My hair doesn't normally look like this. Maybe it should.
Twilight Sparkle, or Sprinkles the DOC Unicorn?

In My Little Pony, one of the major themes is that of the Cutie Mark. A play on "beauty mark," it's found on the flank where a brand would normally be. In the world of the show, it symbolizes some great truth about who you are; something about your personality or talent, what you were "born to do." Having a cutie mark magically appear means you've come of age, a sort of unpredictable pony Bat Mitzvah where your vocation is revealed.

Where am I going with this? Good question.

Last night I went out with family for a birthday dinner for my mother. As is often the case, I decided to wear a dress. If any of you are pump-wearing ladies, you know the dilemma. Dress. No pockets. You want a slim, unbroken line. Where do you put it? One of the reasons I chose the Animas Ping pump was because it had a remote bolusing feature, so I could give myself insulin while keeping the pump craftily hidden in the back of my dresses. It generally finds itself safely under layers of undergarments. The last thing you want people to see when you're trying to look pretty is a glaring reminder of your physical defects.

After we got home, I was in the process of putting on my PJs when I noticed the result of the day's pump-stashery: a perfect impression of my insulin pump. (No pictures; I'd like to keep this blog relatively PG.) An insulin pump cutie mark, if you will.

If I were going to pick a cutie mark for myself, it probably wouldn't be an insulin pump. It would be comedy and tragedy masks, for my love of theatre. A pen, for my love of writing. Maybe a book, or something to do with teaching. But, as that silly little cartoon shows us, you don't always pick the things that define you. Sometimes they pick themselves.

There's a trio of small ponies in the show that are always trying to get their cutie marks, and finding that there's no way to force it. You may think you're good at something, but you may not have realized your hidden talent.

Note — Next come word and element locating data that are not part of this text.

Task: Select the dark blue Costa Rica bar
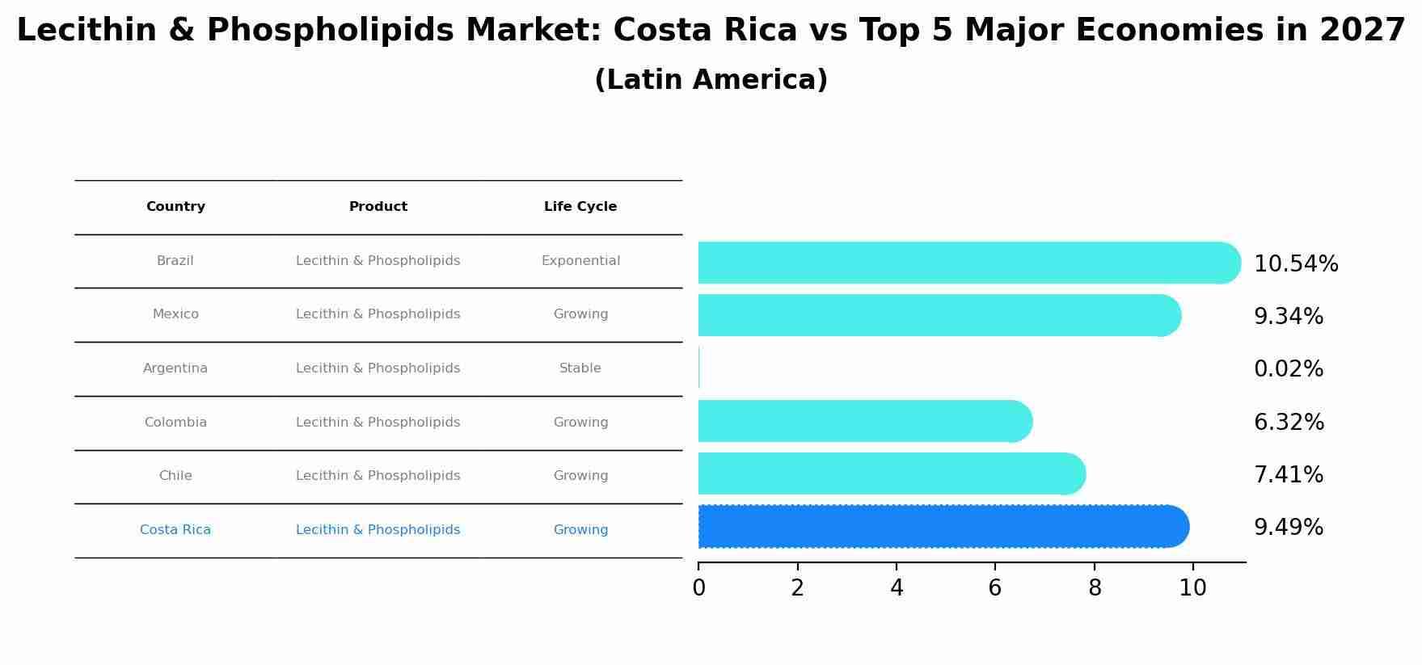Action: (x=943, y=527)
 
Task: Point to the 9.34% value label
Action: (x=1288, y=317)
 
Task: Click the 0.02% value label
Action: (x=1288, y=369)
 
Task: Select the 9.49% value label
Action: (x=1288, y=528)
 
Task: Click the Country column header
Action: (x=175, y=207)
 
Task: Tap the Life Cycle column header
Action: (x=580, y=207)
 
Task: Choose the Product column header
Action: (x=378, y=207)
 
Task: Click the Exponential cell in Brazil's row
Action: (x=580, y=261)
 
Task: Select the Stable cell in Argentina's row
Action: (x=580, y=368)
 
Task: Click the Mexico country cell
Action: (x=175, y=314)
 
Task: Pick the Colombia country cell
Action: (x=175, y=423)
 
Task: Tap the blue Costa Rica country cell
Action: (x=175, y=530)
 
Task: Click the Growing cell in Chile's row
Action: (x=580, y=476)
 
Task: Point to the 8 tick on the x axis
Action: (x=1094, y=587)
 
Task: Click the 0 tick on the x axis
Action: (x=698, y=587)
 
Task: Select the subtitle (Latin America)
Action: (x=711, y=80)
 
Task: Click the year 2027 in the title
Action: (x=1362, y=31)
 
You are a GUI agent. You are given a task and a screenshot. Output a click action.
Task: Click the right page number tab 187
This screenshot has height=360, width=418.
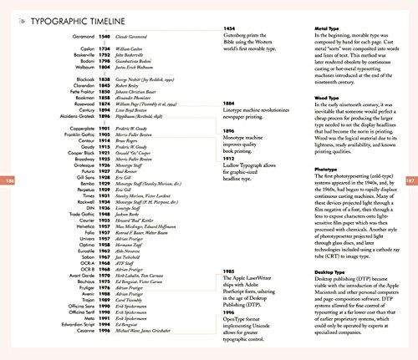coord(410,180)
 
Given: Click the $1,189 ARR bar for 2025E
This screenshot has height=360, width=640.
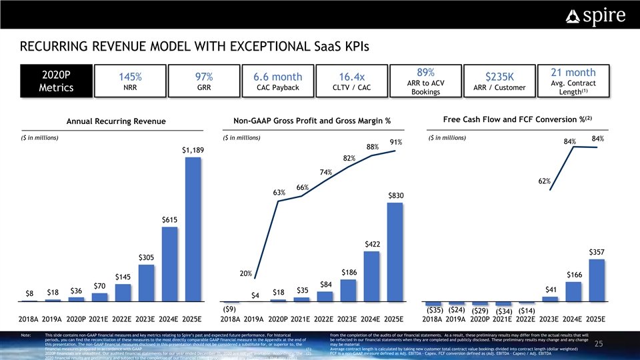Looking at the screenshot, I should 193,230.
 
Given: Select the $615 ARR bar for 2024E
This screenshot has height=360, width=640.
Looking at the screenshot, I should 169,265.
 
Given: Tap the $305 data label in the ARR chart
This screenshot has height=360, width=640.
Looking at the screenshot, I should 147,257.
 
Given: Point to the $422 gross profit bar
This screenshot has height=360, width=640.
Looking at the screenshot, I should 371,277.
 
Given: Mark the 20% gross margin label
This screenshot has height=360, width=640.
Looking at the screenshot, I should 245,274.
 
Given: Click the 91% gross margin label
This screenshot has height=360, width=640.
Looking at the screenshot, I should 395,142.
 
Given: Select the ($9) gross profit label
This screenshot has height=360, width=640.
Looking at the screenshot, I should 228,310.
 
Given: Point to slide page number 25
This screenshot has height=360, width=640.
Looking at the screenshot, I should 617,343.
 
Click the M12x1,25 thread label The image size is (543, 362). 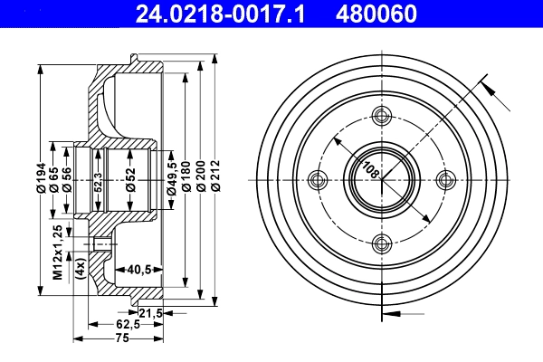coord(57,251)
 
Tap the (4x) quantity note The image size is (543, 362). coord(80,269)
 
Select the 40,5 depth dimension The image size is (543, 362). coord(137,268)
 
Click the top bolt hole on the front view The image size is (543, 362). coord(381,114)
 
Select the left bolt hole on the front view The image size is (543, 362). coord(317,178)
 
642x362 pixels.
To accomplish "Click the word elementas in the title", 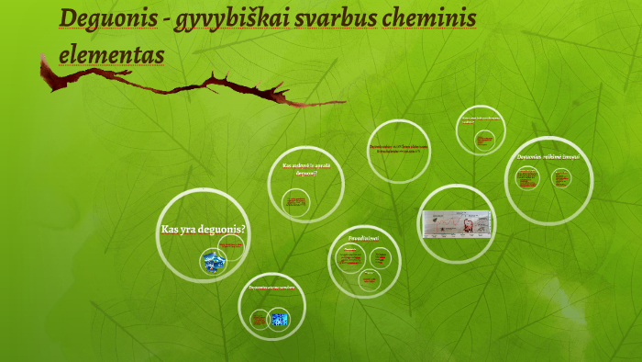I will [x=111, y=53].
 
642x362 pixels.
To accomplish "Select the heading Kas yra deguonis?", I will [x=204, y=229].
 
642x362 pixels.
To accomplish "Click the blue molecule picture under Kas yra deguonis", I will [x=214, y=263].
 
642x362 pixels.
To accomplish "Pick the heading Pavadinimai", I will [x=363, y=238].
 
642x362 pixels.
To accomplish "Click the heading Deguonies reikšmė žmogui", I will [x=548, y=157].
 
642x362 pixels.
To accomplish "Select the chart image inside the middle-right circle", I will [x=456, y=222].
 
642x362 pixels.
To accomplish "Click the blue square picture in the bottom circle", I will [x=280, y=320].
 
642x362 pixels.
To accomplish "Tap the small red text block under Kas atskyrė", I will [x=295, y=201].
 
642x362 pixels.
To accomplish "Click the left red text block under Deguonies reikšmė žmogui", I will [x=528, y=180].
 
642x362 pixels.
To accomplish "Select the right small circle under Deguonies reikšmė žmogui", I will [x=560, y=180].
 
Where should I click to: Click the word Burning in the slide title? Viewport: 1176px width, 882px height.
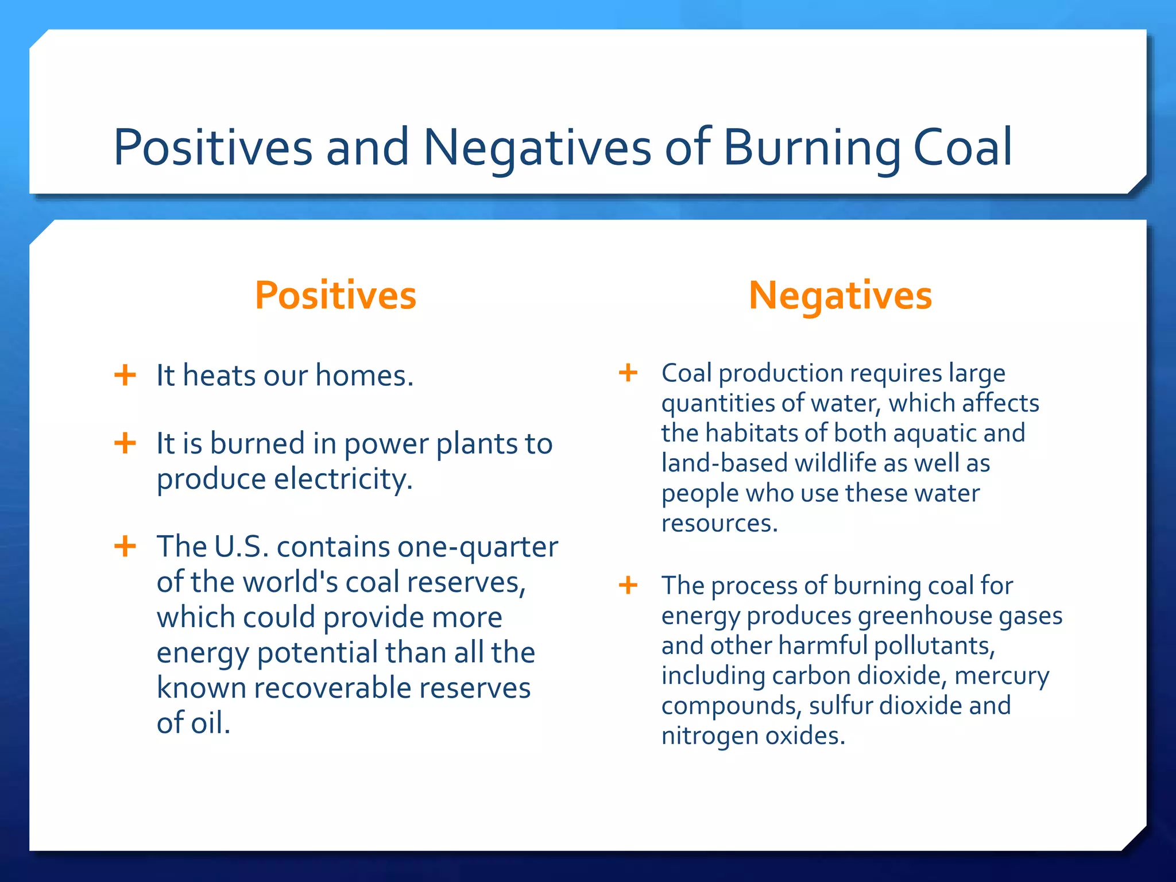811,148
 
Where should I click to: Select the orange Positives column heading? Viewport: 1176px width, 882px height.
335,296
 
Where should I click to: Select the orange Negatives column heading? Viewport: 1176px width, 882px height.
840,296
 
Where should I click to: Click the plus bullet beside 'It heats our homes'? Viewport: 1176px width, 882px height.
125,376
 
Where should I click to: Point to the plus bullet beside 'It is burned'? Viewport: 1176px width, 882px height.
125,443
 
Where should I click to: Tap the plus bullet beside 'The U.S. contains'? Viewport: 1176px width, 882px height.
125,546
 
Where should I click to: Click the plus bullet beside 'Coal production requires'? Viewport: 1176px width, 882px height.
628,373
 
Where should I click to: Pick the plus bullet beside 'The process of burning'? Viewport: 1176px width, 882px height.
628,585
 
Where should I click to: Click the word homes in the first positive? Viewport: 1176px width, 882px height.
363,376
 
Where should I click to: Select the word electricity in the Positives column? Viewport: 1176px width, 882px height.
343,479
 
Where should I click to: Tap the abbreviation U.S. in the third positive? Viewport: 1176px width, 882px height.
241,546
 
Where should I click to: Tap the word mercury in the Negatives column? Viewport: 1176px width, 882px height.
1001,676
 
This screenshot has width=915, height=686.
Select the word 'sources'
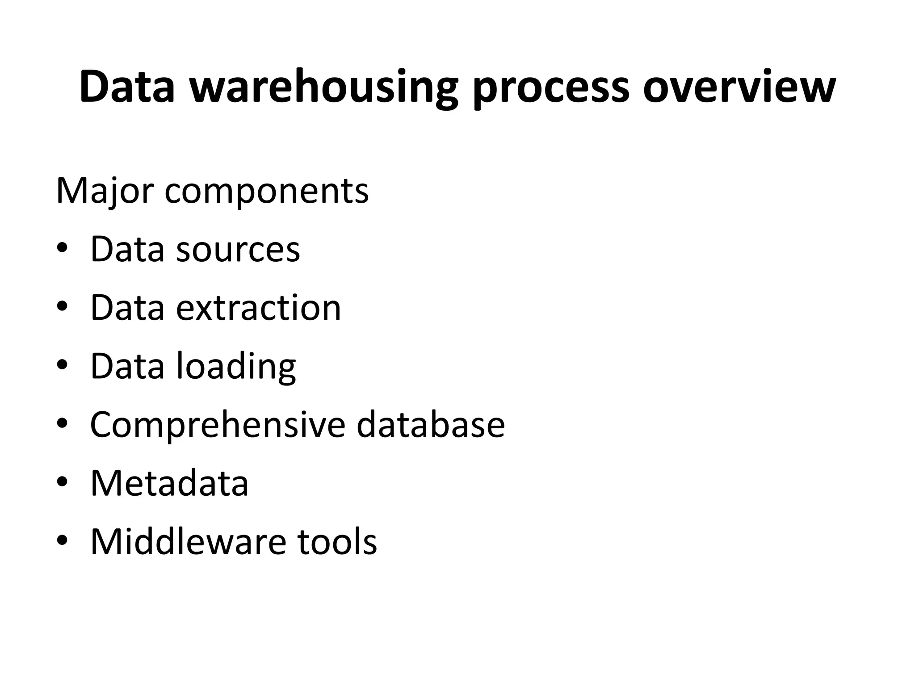click(238, 249)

Somewhat coincidentally, I was diagnosed with diabetes the same year I had by Bat Mitzvah, or became an adult according to my heritage. It was a nasty welcome to "adulthood." But, of course, as mature as I was at the time, I wasn't really ready to be an adult. For years and years thereafter, I certainly wasn't ready to be an adult about my diabetes, and the numbers reflect this. After I finished grad school, I'd like to think I symbolically moved into the "Adult" world. In conjunction with this, I finally accepted that this condition was going to be a part of me forever, shaped up, and got my first insulin pump. What a dramatic difference in my life! The pump symbolizes my acceptance of diabetes, and my willingness to keep working at it, every day of my life. I may not be doing theatre, reading books, writing, teaching every day of my life (though I certainly hope to be). But I will be dealing with D, no matter what. Maybe it's not my talent, but it is my life.

I looked at my insulin pump cutie mark and smiled at how appropriate it really was. Maybe it's time to pitch a new kid's show: My Little Diabetic: Insulin Is Magic.